Segment Start: Source material

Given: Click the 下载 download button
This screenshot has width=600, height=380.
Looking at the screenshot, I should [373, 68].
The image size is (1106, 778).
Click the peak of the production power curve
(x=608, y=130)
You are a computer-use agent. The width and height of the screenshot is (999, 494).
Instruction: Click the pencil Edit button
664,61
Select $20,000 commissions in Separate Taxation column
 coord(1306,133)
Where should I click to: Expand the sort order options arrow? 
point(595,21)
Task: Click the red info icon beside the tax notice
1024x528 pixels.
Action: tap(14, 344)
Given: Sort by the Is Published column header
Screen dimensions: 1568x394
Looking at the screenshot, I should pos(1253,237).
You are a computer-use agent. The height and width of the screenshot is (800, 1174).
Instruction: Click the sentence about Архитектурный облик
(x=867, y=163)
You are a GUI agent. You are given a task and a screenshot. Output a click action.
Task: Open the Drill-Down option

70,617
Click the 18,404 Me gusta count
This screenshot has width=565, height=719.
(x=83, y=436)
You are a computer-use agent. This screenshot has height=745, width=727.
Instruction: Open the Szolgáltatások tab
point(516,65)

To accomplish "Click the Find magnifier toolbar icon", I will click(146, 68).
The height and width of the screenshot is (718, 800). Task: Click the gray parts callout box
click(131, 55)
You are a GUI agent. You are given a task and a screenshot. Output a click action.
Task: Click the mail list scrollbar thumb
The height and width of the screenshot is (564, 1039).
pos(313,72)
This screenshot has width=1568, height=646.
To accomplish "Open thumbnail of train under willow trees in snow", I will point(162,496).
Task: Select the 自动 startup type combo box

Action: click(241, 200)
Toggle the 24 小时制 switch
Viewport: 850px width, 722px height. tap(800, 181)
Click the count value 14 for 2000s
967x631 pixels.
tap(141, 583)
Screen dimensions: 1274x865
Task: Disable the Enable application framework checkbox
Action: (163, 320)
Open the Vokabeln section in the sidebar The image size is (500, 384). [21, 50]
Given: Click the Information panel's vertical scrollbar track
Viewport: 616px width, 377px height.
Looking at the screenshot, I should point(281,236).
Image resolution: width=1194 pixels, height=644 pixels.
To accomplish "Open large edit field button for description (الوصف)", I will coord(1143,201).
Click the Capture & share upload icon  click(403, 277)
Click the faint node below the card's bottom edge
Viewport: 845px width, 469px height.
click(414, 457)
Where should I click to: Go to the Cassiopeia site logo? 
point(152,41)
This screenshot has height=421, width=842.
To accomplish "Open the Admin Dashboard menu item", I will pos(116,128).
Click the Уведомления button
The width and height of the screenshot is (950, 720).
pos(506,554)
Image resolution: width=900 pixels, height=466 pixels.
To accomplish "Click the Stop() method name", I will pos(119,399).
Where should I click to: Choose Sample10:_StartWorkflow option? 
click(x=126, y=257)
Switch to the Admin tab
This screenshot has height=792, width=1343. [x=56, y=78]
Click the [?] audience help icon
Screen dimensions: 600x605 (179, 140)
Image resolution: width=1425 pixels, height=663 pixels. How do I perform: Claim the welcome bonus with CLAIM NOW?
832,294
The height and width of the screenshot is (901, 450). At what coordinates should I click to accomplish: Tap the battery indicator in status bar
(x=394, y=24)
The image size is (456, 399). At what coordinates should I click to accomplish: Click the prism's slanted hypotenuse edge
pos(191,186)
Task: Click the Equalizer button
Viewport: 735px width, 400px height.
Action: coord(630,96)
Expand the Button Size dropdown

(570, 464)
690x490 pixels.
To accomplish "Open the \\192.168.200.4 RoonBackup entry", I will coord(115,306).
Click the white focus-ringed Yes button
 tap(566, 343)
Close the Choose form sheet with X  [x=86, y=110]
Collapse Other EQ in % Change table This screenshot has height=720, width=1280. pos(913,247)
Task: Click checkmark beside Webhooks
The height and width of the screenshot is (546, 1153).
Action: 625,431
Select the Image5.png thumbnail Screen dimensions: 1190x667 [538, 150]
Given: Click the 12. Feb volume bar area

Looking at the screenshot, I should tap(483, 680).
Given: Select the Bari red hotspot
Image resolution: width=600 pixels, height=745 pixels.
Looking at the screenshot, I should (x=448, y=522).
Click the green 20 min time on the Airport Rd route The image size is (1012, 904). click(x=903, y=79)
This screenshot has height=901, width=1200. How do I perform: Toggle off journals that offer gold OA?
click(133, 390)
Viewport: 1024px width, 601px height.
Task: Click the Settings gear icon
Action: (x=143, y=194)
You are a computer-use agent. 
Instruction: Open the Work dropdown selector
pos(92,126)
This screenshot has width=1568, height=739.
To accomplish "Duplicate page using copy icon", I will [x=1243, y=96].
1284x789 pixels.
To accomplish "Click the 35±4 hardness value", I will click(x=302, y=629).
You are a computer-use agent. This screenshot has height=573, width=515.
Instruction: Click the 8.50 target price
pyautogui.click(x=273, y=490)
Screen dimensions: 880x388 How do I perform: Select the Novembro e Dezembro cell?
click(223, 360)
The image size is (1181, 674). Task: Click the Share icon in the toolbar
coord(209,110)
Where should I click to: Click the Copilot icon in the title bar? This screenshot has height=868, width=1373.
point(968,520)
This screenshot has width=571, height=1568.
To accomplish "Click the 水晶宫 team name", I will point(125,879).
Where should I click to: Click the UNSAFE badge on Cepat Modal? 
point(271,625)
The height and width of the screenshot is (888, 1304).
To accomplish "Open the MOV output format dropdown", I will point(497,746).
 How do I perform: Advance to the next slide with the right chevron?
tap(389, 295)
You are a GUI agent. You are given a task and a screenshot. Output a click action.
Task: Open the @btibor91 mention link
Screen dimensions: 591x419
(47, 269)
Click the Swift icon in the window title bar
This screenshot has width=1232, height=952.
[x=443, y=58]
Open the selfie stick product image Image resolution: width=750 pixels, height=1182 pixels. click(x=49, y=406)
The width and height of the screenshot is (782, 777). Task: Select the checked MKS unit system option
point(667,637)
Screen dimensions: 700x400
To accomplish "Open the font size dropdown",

Segment End: Source material

Your goal:
Count the lines in the entries above that hold the string "agent", and give that count without any other text.

Exercise response:
8